C’est qu’en plus de la nouvelle mesure d’assistance, le projet de loi propose une simplification des régimes de protection. Actuellement, il en existe trois différents: le conseiller au majeur, la tutelle et la curatelle. Ces régimes seraient transformés en un seul, soit une tutelle personnalisée selon les besoins de chacune des personnes vulnérables qui fait la demande d’une protection de ce genre. «On parle d’un régime de tutelle qui va être modulé. Ça veut dire que lorsqu’on fera une ouverture de régime, on devra se poser la question: ‘‘Quels droits peut-on lui conserver?’’» indique Me Marsolais.

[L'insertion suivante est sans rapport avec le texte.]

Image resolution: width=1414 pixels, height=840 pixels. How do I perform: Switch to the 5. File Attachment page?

Ce dernier explique qu’une personne qui est dans un coma profond, et qui est donc complètement inapte, pourrait bénéficier d’une tutelle «plus fermée», alors qu’une autre pourrait conserver certaines responsabilités concernant ses biens, même sous un régime de protection. Ce sont des travailleurs sociaux qui devront fournir au tribunal les outils nécessaires quant au niveau d’inaptitude des personnes qui effectuent une demande de régime de protection.

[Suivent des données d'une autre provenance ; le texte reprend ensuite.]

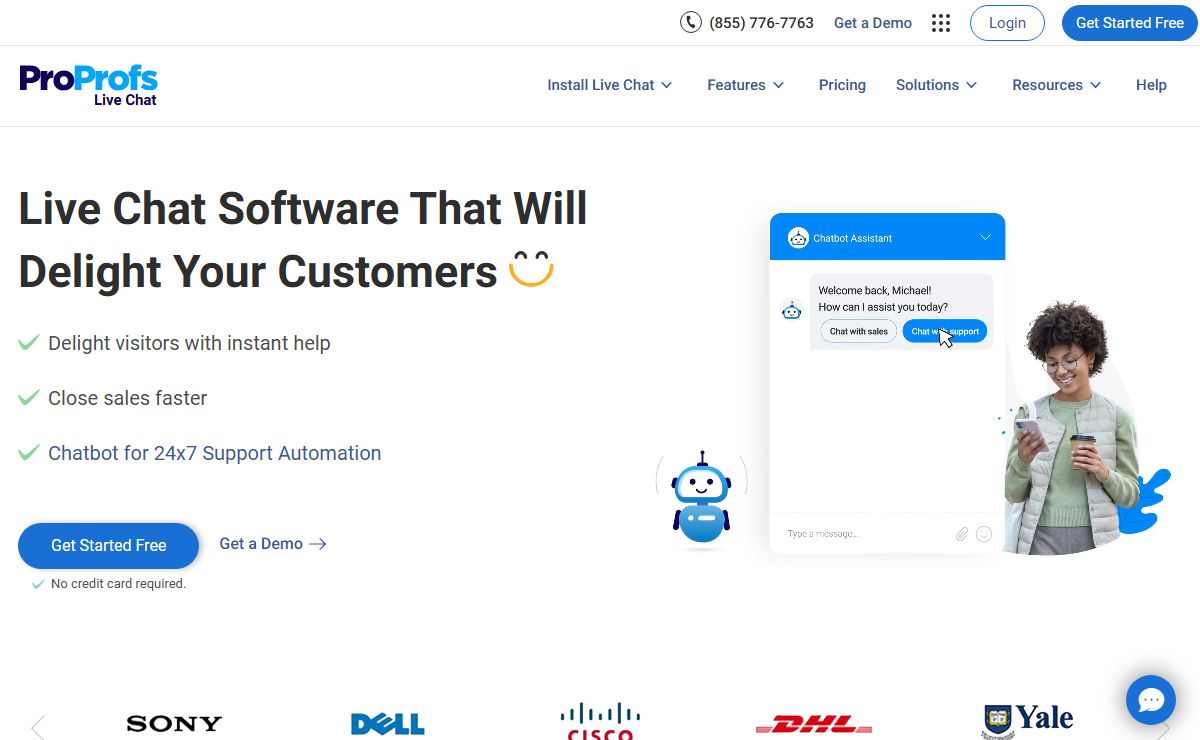
Task: Expand the Install Live Chat dropdown
Action: [609, 85]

Le projet de loi 18 prévoit également l’instauration d’une représentation temporaire, qui permettrait à une personne inapte d’être représentée pour un acte précis, ainsi que l’obligation de faire un inventaire et une reddition de comptes dans le cadre de mandats de protection.

Comme l’adoption de la loi actuellement en vigueur en termes de protection des personnes inaptes date de 30 ans, le projet de loi 18 constitue une certaine modernisation. «La culture et l’approche de la société par rapport aux personnes inaptes et les enjeux socioéconomiques sont bien différents d’il y a 30 ans», explique Me Marsolais. Le vieillissement de la population fait d’ailleurs partie des réalités d’aujourd’hui qui sont prises en considération dans le projet de loi.

Ce dernier a été déposé en avril dernier à l’Assemblée nationale, puis sera discuté en commission parlementaire en septembre prochain. Advenant l’adoption du projet de loi, le Curateur public du Québec souhaite qu’il y ait un certain délai avant sa mise en vigueur afin de communiquer les changements avec toutes les organisations, ministères et entreprises qui devront être mis au courant des nouvelles mesures en place. «Le jour où on va solliciter le gouvernement d’adopter un décret pour le mettre en vigueur, on s’assurera que tout le monde va être prêt», souligne Me Marsolais.